Box office flops often turn around even faster. Jennifer Garner's comic book adventure "Elektra," which has earned a paltry $24.2 million in theaters since its Jan. 15 opening, hopes to rebound with a quick April 5 DVD release. And "Fat Albert," which had its theatrical release Christmas Day, will be available to rent or buy March 22, just five days before Easter.
Sometimes the stepped-up timing has to do with outside factors.
"Not only do we compete with new releases for DVD street dates, we're competing with big-event TV programming like 'Seinfeld' and big reissues like 'Star Wars,"' says Ben Feingold, president of Sony Home Entertainment, which last year released more films on DVD more quickly than any other studio, according to Home Media Retailing. Movies also don't stay in theaters as long as they used to, say, even a decade ago, which means they are more likely to show up sooner at a Blockbuster or Best Buy, Feingold adds. "If films are no longer in theaters, then it's probably not a bad idea to have them available for people to buy while they're still relatively fresh in people's minds," he says. "Then again, it's really about the best date."
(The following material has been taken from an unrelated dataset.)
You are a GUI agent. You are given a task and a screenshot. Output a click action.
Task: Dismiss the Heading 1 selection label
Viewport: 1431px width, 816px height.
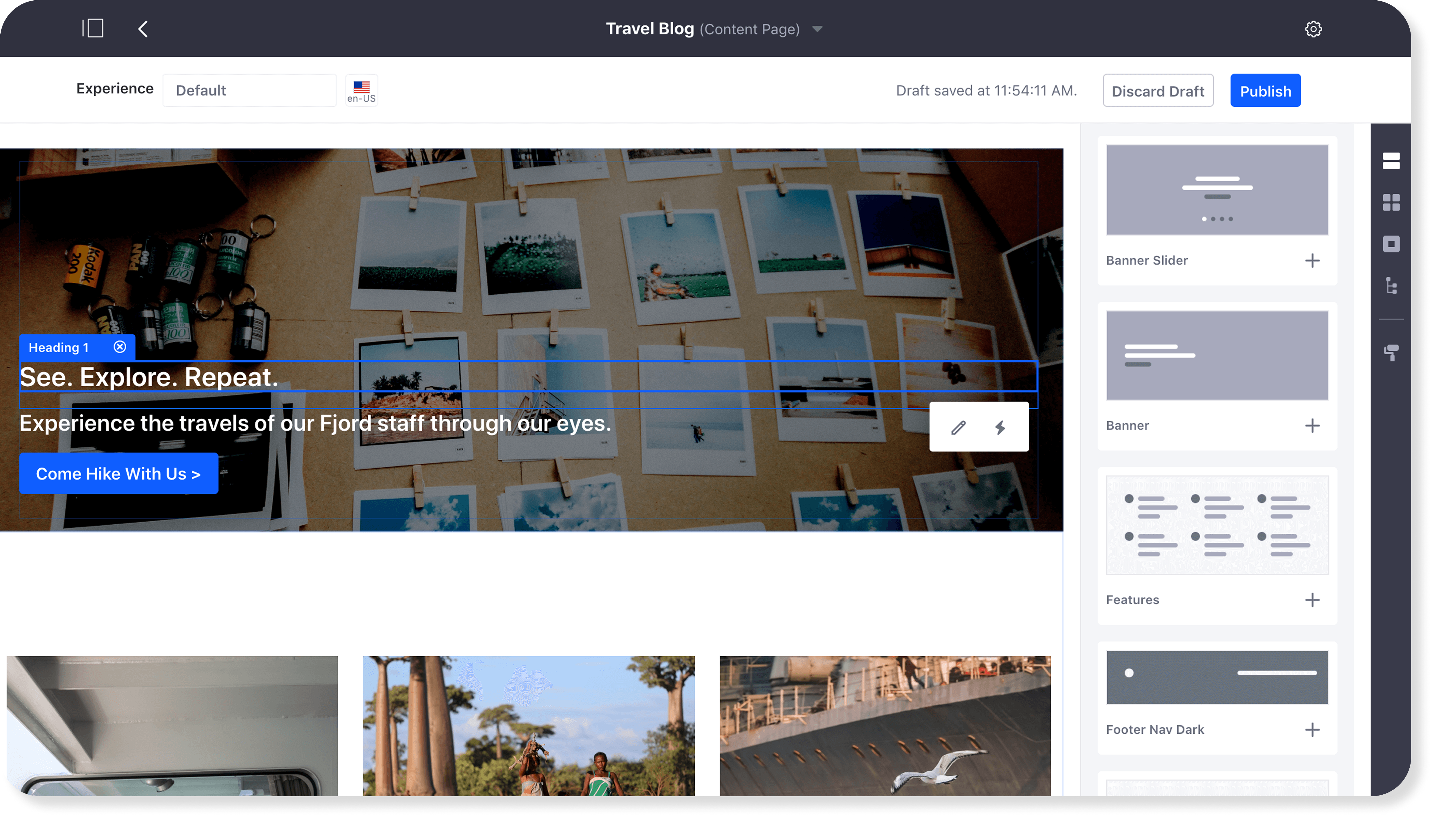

That's why "Ray" arrived on DVD in time to take advantage of awards-season hype even though the Ray Charles biopic was still showing in hundreds of theaters nationwide. Similarly, a flood of "Ray's" fellow nominees will saturate the market in coming weeks -- among them "Being Julia" (March 22); "Closer" and "Vera Drake" (March 29); "Sideways" (April 5); and "Hotel Rwanda" (April 12) -- in an attempt to capitalize on the final echoes of Academy Awards buzz.
"Anything that puts and keeps the film in the public consciousness is a business factor," confirms Steve Feldstein, senior vice president of Fox Home Entertainment, the studio behind "Sideways," "Elektra" and "Fat Albert."
Universal's "Friday Night Lights" showed up on DVD Jan. 18, a little more than three months after its theatrical debut, which just happened to coincide with the run-up to the Super Bowl. And "Surviving Christmas" -- a lump of comedic coal starring Ben Affleck -- distinguished itself as 2004's fastest DVD debut, appearing Dec. 21, just 60 days after bombing in theaters, to take advantage of holiday cheer-goggling consumers. So does this mean we can expect to see "Spider-Man 3" on DVD the day after it opens? Probably not. Feingold says the industry is unlikely to churn out releases much faster than it already does.
In other words, the wait isn't over just yet.